* [DATA FOR THIS EXERCISE]:
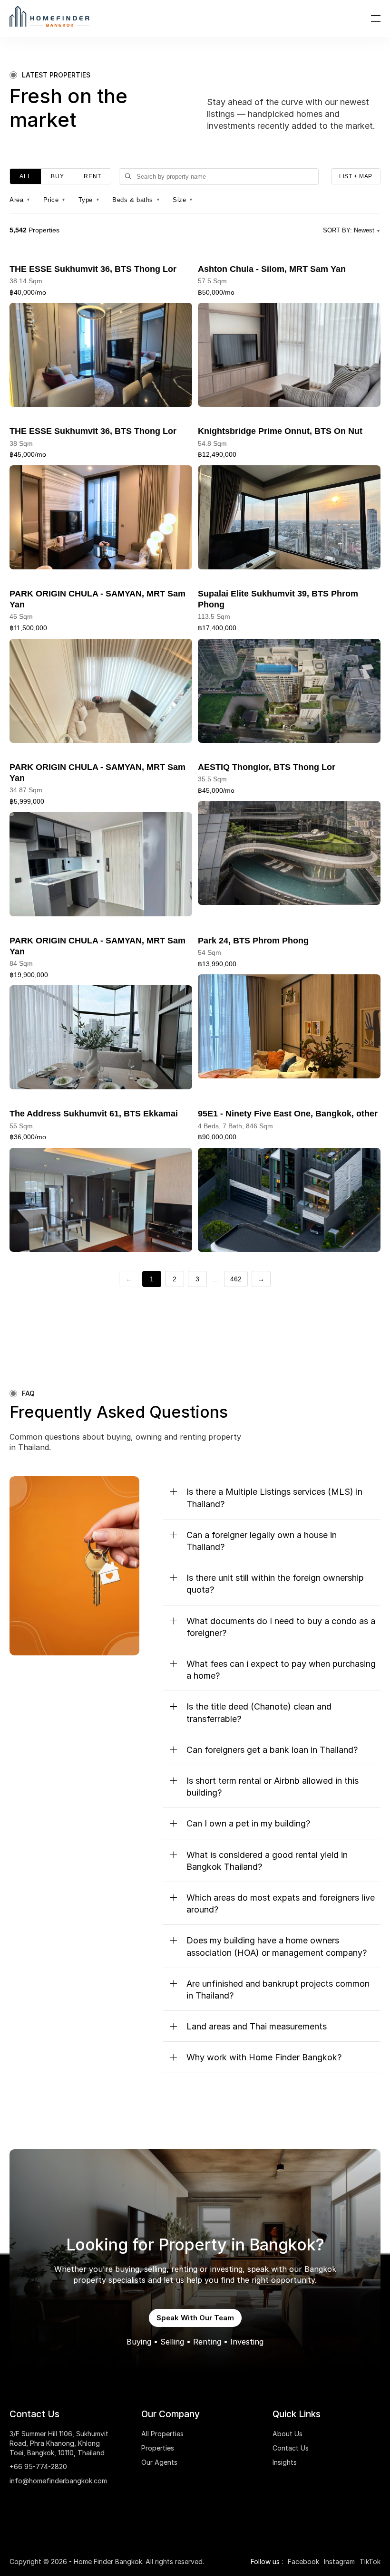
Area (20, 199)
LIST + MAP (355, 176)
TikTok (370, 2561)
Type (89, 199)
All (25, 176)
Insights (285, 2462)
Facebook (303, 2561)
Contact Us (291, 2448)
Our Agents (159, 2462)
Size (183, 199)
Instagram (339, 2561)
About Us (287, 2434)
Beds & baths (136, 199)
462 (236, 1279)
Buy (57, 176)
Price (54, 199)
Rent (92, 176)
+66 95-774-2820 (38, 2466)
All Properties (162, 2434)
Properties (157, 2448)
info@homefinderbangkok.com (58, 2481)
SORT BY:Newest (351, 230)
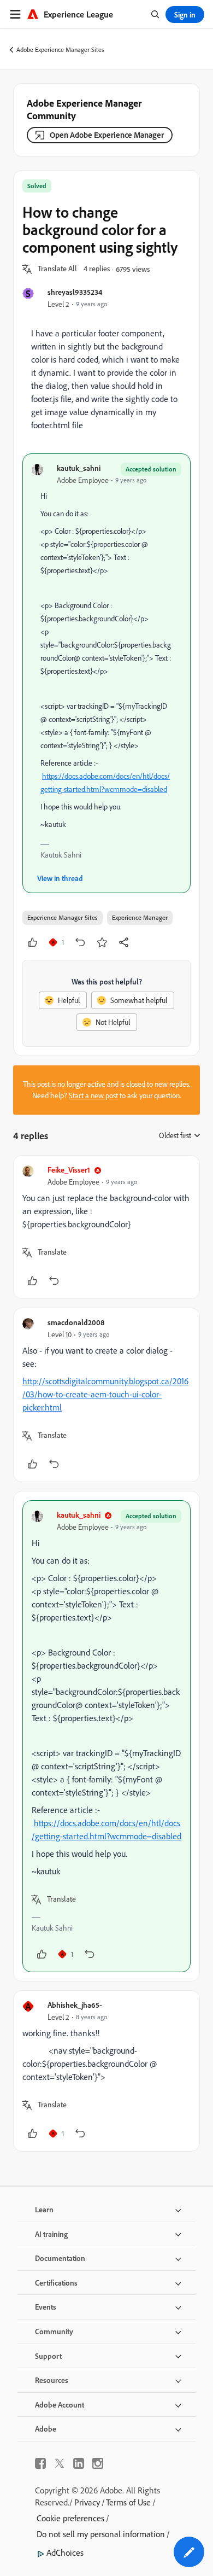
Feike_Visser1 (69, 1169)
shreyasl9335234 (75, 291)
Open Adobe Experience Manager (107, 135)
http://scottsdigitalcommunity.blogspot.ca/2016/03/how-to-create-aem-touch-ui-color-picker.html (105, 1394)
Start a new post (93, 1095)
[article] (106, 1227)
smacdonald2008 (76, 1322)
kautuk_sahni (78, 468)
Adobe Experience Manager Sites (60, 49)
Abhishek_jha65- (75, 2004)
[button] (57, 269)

* [PROBLEM STATEMENT]: Give the entries above again word for word, without the pictures.

* [SOLUTION FOR THIS EXERCISE]:
Area (20, 199)
LIST + MAP (355, 176)
TikTok (370, 2561)
Type (89, 199)
All (25, 176)
Insights (285, 2462)
Facebook (303, 2561)
Contact Us (291, 2448)
Our Agents (159, 2462)
Size (183, 199)
Instagram (339, 2561)
About Us (287, 2434)
Beds & baths (136, 199)
462 (236, 1279)
Buy (57, 176)
Price (54, 199)
Rent (92, 176)
+66 95-774-2820 (38, 2466)
All Properties (162, 2434)
Properties (157, 2448)
info@homefinderbangkok.com (58, 2481)
SORT BY:Newest (351, 230)
Feike_Visser1 (69, 1169)
shreyasl9335234 (75, 291)
Open Adobe Experience Manager (107, 135)
http://scottsdigitalcommunity.blogspot.ca/2016/03/how-to-create-aem-touch-ui-color-picker.html (105, 1394)
Start a new post (93, 1095)
[article] (106, 1227)
smacdonald2008 (76, 1322)
kautuk_sahni (78, 468)
Adobe Experience Manager Sites (60, 49)
Abhishek_jha65- (75, 2004)
[button] (57, 269)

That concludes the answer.